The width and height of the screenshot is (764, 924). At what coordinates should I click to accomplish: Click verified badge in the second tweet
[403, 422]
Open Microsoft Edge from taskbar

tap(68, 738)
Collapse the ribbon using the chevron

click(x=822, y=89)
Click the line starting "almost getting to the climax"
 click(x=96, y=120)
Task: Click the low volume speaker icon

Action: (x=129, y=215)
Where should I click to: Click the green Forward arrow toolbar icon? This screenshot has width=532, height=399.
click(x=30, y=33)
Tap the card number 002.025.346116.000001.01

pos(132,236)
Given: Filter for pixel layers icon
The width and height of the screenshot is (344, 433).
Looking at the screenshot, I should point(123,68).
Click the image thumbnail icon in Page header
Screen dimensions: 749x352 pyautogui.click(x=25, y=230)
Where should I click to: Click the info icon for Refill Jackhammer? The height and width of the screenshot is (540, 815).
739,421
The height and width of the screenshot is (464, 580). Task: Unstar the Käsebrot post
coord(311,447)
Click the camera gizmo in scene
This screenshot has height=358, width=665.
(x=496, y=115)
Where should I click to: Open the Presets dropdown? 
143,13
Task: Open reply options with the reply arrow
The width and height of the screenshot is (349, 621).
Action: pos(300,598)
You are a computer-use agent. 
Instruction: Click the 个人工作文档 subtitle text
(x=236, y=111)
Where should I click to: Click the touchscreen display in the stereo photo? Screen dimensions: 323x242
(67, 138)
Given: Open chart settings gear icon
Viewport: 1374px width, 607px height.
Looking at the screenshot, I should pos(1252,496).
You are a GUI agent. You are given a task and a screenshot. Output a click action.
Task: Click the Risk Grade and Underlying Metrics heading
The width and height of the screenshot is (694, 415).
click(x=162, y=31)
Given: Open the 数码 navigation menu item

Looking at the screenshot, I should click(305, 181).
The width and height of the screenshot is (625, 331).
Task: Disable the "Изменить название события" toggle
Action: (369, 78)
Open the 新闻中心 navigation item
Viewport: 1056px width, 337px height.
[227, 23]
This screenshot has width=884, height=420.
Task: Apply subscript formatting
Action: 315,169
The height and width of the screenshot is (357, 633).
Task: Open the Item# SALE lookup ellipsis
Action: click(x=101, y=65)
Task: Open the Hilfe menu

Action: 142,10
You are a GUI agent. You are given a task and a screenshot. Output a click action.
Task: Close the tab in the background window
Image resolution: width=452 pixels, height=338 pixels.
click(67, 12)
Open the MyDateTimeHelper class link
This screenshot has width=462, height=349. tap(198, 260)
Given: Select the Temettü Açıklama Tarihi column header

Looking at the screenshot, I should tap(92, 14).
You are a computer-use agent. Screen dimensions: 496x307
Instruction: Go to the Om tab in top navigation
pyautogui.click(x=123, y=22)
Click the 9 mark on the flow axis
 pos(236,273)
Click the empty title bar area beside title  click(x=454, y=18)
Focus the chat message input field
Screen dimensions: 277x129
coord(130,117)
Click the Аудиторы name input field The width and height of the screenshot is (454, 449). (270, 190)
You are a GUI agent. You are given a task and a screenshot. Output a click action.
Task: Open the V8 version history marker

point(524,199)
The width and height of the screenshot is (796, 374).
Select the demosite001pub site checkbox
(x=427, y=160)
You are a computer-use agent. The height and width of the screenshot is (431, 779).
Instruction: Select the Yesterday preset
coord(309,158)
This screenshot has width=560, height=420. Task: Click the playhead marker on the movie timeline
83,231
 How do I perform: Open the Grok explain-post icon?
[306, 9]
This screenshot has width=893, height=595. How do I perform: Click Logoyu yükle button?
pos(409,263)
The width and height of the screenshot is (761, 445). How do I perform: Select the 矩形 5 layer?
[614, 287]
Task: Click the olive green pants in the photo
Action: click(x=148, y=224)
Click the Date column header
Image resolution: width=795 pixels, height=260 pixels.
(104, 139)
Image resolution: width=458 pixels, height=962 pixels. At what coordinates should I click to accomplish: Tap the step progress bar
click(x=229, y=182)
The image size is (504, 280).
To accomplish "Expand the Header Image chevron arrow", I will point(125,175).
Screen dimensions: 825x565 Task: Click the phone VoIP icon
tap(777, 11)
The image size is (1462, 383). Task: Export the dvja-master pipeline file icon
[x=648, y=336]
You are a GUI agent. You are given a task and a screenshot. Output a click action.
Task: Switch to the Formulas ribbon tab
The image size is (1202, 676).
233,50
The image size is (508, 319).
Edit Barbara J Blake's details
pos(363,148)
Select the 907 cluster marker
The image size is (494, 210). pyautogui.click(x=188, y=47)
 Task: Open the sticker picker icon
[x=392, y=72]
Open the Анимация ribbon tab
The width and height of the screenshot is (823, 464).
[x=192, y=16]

### Task brief
The data is to be given again in full, with every line exact.

### Output for this task
The width and height of the screenshot is (764, 924). At what coordinates should I click to accomplish: Click verified badge in the second tweet
[403, 422]
Open Microsoft Edge from taskbar

tap(68, 738)
Collapse the ribbon using the chevron

click(x=822, y=89)
Click the line starting "almost getting to the climax"
 click(x=96, y=120)
Task: Click the low volume speaker icon

Action: (x=129, y=215)
Where should I click to: Click the green Forward arrow toolbar icon? This screenshot has width=532, height=399.
click(x=30, y=33)
Tap the card number 002.025.346116.000001.01

pos(132,236)
Given: Filter for pixel layers icon
The width and height of the screenshot is (344, 433).
Looking at the screenshot, I should point(123,68).
Click the image thumbnail icon in Page header
Screen dimensions: 749x352 pyautogui.click(x=25, y=230)
Where should I click to: Click the info icon for Refill Jackhammer? The height and width of the screenshot is (540, 815).
739,421
The height and width of the screenshot is (464, 580). Task: Unstar the Käsebrot post
coord(311,447)
Click the camera gizmo in scene
This screenshot has height=358, width=665.
(x=496, y=115)
Where should I click to: Open the Presets dropdown? 
143,13
Task: Open reply options with the reply arrow
The width and height of the screenshot is (349, 621).
Action: pos(300,598)
You are a computer-use agent. 
Instruction: Click the 个人工作文档 subtitle text
(x=236, y=111)
Where should I click to: Click the touchscreen display in the stereo photo? Screen dimensions: 323x242
(67, 138)
Given: Open chart settings gear icon
Viewport: 1374px width, 607px height.
Looking at the screenshot, I should pos(1252,496).
You are a GUI agent. You are given a task and a screenshot. Output a click action.
Task: Click the Risk Grade and Underlying Metrics heading
The width and height of the screenshot is (694, 415).
click(x=162, y=31)
Given: Open the 数码 navigation menu item

Looking at the screenshot, I should click(305, 181).
The width and height of the screenshot is (625, 331).
Task: Disable the "Изменить название события" toggle
Action: (369, 78)
Open the 新闻中心 navigation item
Viewport: 1056px width, 337px height.
[227, 23]
This screenshot has width=884, height=420.
Task: Apply subscript formatting
Action: 315,169
The height and width of the screenshot is (357, 633).
Task: Open the Item# SALE lookup ellipsis
Action: click(x=101, y=65)
Task: Open the Hilfe menu

Action: 142,10
You are a GUI agent. You are given a task and a screenshot. Output a click action.
Task: Close the tab in the background window
Image resolution: width=452 pixels, height=338 pixels.
click(67, 12)
Open the MyDateTimeHelper class link
This screenshot has width=462, height=349. tap(198, 260)
Given: Select the Temettü Açıklama Tarihi column header

Looking at the screenshot, I should tap(92, 14).
You are a computer-use agent. Screen dimensions: 496x307
Instruction: Go to the Om tab in top navigation
pyautogui.click(x=123, y=22)
Click the 9 mark on the flow axis
 pos(236,273)
Click the empty title bar area beside title  click(x=454, y=18)
Focus the chat message input field
Screen dimensions: 277x129
coord(130,117)
Click the Аудиторы name input field The width and height of the screenshot is (454, 449). (270, 190)
You are a GUI agent. You are given a task and a screenshot. Output a click action.
Task: Open the V8 version history marker

point(524,199)
The width and height of the screenshot is (796, 374).
Select the demosite001pub site checkbox
(x=427, y=160)
You are a computer-use agent. The height and width of the screenshot is (431, 779).
Instruction: Select the Yesterday preset
coord(309,158)
This screenshot has width=560, height=420. Task: Click the playhead marker on the movie timeline
83,231
 How do I perform: Open the Grok explain-post icon?
[306, 9]
This screenshot has width=893, height=595. How do I perform: Click Logoyu yükle button?
pos(409,263)
The width and height of the screenshot is (761, 445). How do I perform: Select the 矩形 5 layer?
[614, 287]
Task: Click the olive green pants in the photo
Action: click(x=148, y=224)
Click the Date column header
Image resolution: width=795 pixels, height=260 pixels.
(104, 139)
Image resolution: width=458 pixels, height=962 pixels. At what coordinates should I click to accomplish: Tap the step progress bar
click(x=229, y=182)
The image size is (504, 280).
To accomplish "Expand the Header Image chevron arrow", I will point(125,175).
Screen dimensions: 825x565 Task: Click the phone VoIP icon
tap(777, 11)
The image size is (1462, 383). Task: Export the dvja-master pipeline file icon
[x=648, y=336]
You are a GUI agent. You are given a task and a screenshot. Output a click action.
Task: Switch to the Formulas ribbon tab
The image size is (1202, 676).
233,50
The image size is (508, 319).
Edit Barbara J Blake's details
pos(363,148)
Select the 907 cluster marker
The image size is (494, 210). pyautogui.click(x=188, y=47)
 Task: Open the sticker picker icon
[x=392, y=72]
Open the Анимация ribbon tab
The width and height of the screenshot is (823, 464).
[x=192, y=16]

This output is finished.